NEIL2 (Nei Like DNA Glycosylase 2) showed the third strongest suggestive pleiotropic association with PCOS in the SMR analysis using ovary eQTL data and was also among the top hit genes in the SMR analysis using whole blood eQTL data (Table 2). NEIL2, located on 8p23.1, is a gene encoding a member of the Fpg/Nei family of DNA glycosylases. The encoded enzyme is primarily involved in DNA repair by cleaving oxidatively damaged bases and introducing a DNA strand break via its abasic site lyase activity [48, 49]. The recent meta-analysis of GWAS on PCOS, on which the SMR analysis of the present study was based, found that the genetic variant rs804279 in GATA4/NEIL2 showed significant association with PCOS (OR=1.14, 95% CI: 1.10–1.18; P=3.76×10−12); however, significant heterogeneity was observed across the different studies [35]. This genetic variant also showed significant association with polycystic ovarian morphology and ovulatory dysfunction [35]. Another genetic variant rs8191514 in NEIL2 was predicted to generate a binding site for twenty transcription factors, and it was in linkage disequilibrium with the PCOS-identified genetic variant rs804279 (R2= 0.4, D′=0.97; P<0.0001) [50]. Moreover, 8p23.1, where the NEIL2 is located, is also the region of GATA4 (GATA Binding Protein 4), and knock-out of GATA4 led to abnormal responses to exogenous gonadotropins and impaired fertility in mice [51]. It also encompasses the promoter region of FDFT1 (Farnesyl-Diphosphate Farnesyltransferase 1), a gene encoding farnesyl-diphosphate farnesyl transferase that is involved in cholesterol biosynthesis pathway [52], thereby influencing testosterone biosynthesis. These findings, together with findings from the present study, highlight the importance of this region in association with PCOS.

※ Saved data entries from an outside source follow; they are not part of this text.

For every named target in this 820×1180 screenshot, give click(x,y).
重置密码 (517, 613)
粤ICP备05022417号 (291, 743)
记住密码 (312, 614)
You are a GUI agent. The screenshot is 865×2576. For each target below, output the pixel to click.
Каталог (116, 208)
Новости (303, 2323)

This study has some limitations. The number of probes used in the SMR analyses was limited, and the sample size in the eQTL analysis was limited, especially for the eQTL data in ovary, which may lead to reduced power in the eQTL analysis. Consequently, some important genes implicated in PCOS may have been missed. Future SMR studies with larger samples for the eQTL analysis are warranted to identify additional genes underlying the pathogenesis of PCOS. The SMR analyses were performed only in participants of European ethnicity, and future studies are needed to explore whether the findings can be generalized to other ethnicities. Moreover, this study only explored gene expression probes in association with PCOS, and it is possible that genetic variants exert their effect on PCOS through other epigenetic mechanisms, such as DNA methylation. More studies integrating multi-omics data are needed to more systematically explore the complex mechanisms underpinning PCOS.

In summary, the present SMR study integrating GWAS of PCOS and eQTL data revealed that multiple genes were potentially involved in the pathogenesis of PCOS. Some of the genes were reported to be involved in the regulation of T-cell survival, energy homeostasis, and DNA repair. More studies are needed to examine the exact functions of these genes in the etiology of PCOS and to explore additional genes implicated in the pathogenesis of PCOS.